The idea of gestures here means patterns of bi-dimensional coordinates over time. To use gesture recognition, some template gestures are stored in a training set that is later used to compare and classify gestures, giving each try a match with a score. As long as you can map two float values to the gesture recorder and recognizer, you can define gestures from all sorts of input sources.

  • If coordinates are attached to an accelerometer sensor, gestures will involve the player moving the phone on a specific way.
  • If coordinates are attached to touch position on the phone screen, then gestures will be more similar to drawings on that surface.
  • If you use magnetic fields as coordinates, then it will detect specific movements in relation to Earth's magnetic field or a close-by magnet.

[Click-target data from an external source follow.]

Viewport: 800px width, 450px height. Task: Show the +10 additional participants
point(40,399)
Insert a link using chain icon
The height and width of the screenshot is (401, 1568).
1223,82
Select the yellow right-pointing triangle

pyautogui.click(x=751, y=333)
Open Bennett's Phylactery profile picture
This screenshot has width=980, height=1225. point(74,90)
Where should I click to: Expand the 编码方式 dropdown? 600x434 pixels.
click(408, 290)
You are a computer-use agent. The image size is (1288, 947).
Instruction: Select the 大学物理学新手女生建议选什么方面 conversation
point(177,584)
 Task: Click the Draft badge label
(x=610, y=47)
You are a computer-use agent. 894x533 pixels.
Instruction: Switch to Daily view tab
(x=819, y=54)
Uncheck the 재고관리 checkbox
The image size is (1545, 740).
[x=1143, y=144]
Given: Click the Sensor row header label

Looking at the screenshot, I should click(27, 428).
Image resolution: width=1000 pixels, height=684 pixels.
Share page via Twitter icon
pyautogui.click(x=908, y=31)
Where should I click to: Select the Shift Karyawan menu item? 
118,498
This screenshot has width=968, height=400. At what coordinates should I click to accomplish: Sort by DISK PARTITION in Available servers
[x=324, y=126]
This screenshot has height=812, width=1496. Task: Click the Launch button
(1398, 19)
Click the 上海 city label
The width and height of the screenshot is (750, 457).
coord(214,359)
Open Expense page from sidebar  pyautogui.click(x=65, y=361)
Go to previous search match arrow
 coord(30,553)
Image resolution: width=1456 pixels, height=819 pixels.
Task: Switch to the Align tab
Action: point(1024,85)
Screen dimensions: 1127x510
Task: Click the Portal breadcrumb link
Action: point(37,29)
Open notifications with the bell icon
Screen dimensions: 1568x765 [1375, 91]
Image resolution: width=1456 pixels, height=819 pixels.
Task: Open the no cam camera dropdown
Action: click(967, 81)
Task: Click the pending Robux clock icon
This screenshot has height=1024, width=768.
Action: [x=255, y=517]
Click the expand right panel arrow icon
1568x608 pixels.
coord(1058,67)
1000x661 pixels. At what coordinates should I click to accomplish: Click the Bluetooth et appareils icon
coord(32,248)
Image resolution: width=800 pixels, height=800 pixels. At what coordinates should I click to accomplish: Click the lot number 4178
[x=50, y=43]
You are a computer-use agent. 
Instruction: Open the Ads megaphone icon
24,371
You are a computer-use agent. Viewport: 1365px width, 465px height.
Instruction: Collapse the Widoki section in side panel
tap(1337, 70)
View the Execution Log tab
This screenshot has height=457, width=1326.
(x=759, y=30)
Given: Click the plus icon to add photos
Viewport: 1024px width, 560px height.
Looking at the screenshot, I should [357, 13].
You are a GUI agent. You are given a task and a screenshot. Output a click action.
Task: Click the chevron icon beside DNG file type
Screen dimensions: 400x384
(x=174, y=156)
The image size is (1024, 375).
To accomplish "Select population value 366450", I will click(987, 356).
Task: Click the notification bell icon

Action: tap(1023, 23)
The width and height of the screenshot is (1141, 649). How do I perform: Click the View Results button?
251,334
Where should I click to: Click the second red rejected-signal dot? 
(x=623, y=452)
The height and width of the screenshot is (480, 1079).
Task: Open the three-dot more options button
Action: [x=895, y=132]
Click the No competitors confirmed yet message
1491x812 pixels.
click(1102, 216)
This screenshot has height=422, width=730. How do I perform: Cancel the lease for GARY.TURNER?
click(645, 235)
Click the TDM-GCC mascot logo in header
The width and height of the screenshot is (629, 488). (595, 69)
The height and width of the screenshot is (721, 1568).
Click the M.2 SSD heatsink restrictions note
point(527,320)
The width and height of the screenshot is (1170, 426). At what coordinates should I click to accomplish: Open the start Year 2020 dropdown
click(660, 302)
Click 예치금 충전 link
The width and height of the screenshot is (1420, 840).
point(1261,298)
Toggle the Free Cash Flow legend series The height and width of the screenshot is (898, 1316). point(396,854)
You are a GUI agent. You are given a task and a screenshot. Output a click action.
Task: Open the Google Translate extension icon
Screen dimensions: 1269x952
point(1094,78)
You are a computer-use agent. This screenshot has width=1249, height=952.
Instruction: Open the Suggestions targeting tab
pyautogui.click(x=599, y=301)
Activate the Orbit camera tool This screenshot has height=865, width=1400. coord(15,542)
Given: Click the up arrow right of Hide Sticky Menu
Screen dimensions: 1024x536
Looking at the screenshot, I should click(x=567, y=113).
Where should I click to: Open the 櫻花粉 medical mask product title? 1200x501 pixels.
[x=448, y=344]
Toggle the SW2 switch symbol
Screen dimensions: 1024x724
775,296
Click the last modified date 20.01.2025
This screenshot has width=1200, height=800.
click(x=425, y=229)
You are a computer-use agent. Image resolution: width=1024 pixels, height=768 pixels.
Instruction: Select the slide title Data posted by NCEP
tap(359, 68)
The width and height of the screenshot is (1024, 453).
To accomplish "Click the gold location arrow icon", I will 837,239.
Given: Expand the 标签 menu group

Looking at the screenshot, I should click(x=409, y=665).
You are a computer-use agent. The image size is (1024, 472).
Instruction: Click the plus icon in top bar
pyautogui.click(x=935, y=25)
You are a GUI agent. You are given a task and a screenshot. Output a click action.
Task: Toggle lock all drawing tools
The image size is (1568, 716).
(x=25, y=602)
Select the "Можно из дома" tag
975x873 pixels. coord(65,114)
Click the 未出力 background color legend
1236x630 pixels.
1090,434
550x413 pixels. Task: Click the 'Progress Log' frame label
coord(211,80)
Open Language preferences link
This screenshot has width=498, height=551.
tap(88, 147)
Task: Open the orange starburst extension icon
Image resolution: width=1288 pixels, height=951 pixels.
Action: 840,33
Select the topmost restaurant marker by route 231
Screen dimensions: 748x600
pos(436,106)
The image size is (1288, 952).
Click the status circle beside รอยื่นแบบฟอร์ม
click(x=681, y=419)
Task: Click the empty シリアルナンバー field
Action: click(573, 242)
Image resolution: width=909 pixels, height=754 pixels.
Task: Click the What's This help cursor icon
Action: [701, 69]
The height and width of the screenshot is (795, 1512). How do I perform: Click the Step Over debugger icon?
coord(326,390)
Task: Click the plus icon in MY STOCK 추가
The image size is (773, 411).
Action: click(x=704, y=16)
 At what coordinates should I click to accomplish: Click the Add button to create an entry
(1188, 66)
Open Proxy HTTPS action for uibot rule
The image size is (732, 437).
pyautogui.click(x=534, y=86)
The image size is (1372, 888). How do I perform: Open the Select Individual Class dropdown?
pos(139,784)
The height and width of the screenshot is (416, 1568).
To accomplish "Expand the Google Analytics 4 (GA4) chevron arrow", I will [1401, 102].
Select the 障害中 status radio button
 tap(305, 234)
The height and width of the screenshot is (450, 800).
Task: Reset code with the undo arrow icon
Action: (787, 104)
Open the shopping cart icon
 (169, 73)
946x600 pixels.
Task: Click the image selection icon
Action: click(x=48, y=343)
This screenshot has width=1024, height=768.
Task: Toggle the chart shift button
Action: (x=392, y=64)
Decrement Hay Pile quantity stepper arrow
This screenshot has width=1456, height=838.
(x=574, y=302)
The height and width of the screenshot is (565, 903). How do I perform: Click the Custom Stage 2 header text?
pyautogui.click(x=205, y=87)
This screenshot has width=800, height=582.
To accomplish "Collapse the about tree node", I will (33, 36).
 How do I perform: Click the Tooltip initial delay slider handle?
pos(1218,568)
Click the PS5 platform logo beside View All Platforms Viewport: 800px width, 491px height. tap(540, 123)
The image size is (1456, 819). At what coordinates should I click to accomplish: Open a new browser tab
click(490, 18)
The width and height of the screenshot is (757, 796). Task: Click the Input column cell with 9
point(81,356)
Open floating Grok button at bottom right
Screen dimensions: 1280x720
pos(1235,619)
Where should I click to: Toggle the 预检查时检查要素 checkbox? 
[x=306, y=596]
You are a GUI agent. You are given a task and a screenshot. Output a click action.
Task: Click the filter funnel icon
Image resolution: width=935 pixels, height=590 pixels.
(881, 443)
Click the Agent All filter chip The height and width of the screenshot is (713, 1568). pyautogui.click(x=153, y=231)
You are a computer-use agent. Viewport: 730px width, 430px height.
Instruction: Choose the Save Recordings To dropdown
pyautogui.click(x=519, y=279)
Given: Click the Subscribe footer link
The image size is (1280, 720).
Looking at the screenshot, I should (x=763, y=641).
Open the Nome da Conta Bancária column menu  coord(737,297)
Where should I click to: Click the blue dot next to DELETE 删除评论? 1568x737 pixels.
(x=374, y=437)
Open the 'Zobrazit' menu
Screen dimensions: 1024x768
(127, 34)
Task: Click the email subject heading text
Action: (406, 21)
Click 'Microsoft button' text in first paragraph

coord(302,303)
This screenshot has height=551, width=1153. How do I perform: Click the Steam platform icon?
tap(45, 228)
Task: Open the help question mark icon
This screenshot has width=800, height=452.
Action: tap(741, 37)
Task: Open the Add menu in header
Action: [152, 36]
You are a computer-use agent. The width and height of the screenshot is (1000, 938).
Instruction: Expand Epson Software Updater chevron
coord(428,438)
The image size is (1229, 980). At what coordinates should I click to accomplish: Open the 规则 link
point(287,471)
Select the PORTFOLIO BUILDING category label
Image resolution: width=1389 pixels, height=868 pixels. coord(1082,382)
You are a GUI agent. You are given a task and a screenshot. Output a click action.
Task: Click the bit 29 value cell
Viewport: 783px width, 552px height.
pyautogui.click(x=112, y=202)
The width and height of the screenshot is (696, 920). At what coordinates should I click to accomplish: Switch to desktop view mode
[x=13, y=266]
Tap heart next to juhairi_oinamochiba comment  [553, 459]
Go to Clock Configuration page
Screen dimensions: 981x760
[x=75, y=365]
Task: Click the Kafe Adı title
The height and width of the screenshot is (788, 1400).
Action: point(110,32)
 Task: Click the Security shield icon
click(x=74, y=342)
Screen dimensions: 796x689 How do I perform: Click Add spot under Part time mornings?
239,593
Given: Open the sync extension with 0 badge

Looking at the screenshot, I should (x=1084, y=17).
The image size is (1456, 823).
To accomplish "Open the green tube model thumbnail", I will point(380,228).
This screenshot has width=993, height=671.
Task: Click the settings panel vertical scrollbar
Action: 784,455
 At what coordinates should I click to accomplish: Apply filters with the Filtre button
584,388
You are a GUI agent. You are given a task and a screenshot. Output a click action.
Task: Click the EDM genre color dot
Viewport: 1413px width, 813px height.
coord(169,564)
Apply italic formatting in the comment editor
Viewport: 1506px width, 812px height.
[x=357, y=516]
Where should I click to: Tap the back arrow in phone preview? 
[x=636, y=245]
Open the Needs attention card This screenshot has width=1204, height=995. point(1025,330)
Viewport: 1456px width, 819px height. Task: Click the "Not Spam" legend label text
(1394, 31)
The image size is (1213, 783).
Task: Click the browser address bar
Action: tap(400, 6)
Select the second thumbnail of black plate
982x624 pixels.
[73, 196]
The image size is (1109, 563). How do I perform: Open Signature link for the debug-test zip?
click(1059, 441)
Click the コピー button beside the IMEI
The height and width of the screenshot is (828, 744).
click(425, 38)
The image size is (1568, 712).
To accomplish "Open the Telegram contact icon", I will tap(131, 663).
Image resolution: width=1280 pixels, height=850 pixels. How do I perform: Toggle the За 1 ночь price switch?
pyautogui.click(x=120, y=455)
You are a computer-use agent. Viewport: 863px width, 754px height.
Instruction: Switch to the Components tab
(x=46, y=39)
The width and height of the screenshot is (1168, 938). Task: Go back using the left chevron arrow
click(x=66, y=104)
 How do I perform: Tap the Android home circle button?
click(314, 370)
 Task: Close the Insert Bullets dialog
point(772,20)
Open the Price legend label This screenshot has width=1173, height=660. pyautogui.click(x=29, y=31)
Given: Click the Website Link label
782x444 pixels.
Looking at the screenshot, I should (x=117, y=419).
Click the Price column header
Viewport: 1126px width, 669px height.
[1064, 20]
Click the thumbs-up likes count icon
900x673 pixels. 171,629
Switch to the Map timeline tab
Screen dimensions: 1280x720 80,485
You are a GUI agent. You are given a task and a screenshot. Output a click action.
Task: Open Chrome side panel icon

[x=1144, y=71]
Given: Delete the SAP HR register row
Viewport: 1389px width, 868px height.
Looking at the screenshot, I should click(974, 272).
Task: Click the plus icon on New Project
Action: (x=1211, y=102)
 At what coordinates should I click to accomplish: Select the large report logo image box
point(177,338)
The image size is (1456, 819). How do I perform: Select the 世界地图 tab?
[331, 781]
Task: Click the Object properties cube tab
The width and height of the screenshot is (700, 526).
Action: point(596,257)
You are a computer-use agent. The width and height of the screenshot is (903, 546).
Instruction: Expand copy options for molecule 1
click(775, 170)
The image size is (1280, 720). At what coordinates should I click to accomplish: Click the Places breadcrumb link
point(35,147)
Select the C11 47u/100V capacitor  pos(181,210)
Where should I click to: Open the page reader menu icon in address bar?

This tool was developed and used in the Red Dirt game project. You can find a more detailed discussion of this tool's design and process over here.

Features

  • Integration with the $1 Unistroke Gesture Recognizer.
  • Two workflows: an OSC-based one for prototyping and an native sensor one for builds (Why two workflows?).
  • Example interface for recording gestures for later use (on the SensingGestures_Recording scene).

Video overview

Soon.

Installation

The tool is saved here both as a project and as a unitypackage file. AFter downloading the project, you can copy the contents of the SensingGestures folder to your own project or you can double-click the unitypackage and import the files from there.

Getting started

  1. Add the Gestures prefab to a scene. It contains a few things to make easier to work with gestures, such as a basic debug user interface to visualize values and gestures, as well as a standard "wiring" of events.
  2. Connect a sensor to the UpdateInputValue function of the GestureRecognizer component. You need to define which sensor you will use in the Inspector window for both the OSC Sensor and Native Sensor game objects. Make sure that both game objects are getting information from the same sensors. To connect, you can use the UnityEvent interface to access the GestureRecognizer.UpdateInputValue method (check highlights below).
    • OSC Sensor: Check the prototyping workflow instructions here. Use the same port and OSC address value as in the Sensors2OSC app or other OSC-server you are using. OSC Sensor configuration
    • Native Sensor: Select the sensor and make sure that the Sensor Reader and the Native Sensor Dispatcher components reference the same values (Gravity in the example). Native Sensor configuration
  3. Now you can run the scene in the editor to test gesture recording and recognizing using the Space and R keyboard keys. On the training set file in your Project window, you can change the name of your gestures to something more usable. You can also duplicate it and switch between different sets, if you want.
  4. In a script from your game, you can declare a method with the header public void YourMethodName (Result result) and connect it to the OnRecognizedGesture event on the GestureRecognizer component. Your method will then be called with information about the result that you can use in your game logic.

Contributing

If you have ideas for features or bugs you encountered while using the shellphone project, please open an issue. If you'd like to contribute with code or features yourself, please fork the repository and use a feature branch. Pull requests are warmly welcome.

Ideas for contributions

  • Add other gesture recognizer algorithms, such as the PDollar recognizer, which supports multistroke gestures (which is great for touchscreen-drawing gestures).
  • Prepare an example using touch-position coordinates as inputs.

Links

  • Documentation is available both at the wiki and on the Docs folder.
  • Here you can find more Information about the $1 unistroke gesture recognizer and the Unity implementation which I'm using.
  • Open Sound Control (OSC) is a flexible way of communicating between devices and applications. Sensing Gestures uses the OscJack library for Unity. I recommend using the Sensors2OSC app for accessing smartphone sensors and sending their values over a wifi network.
  • To access Android phone sensors beyond accelerometers and touchscreen, I have used the Android Sensors for Unity library. It is used when building the app for the phone.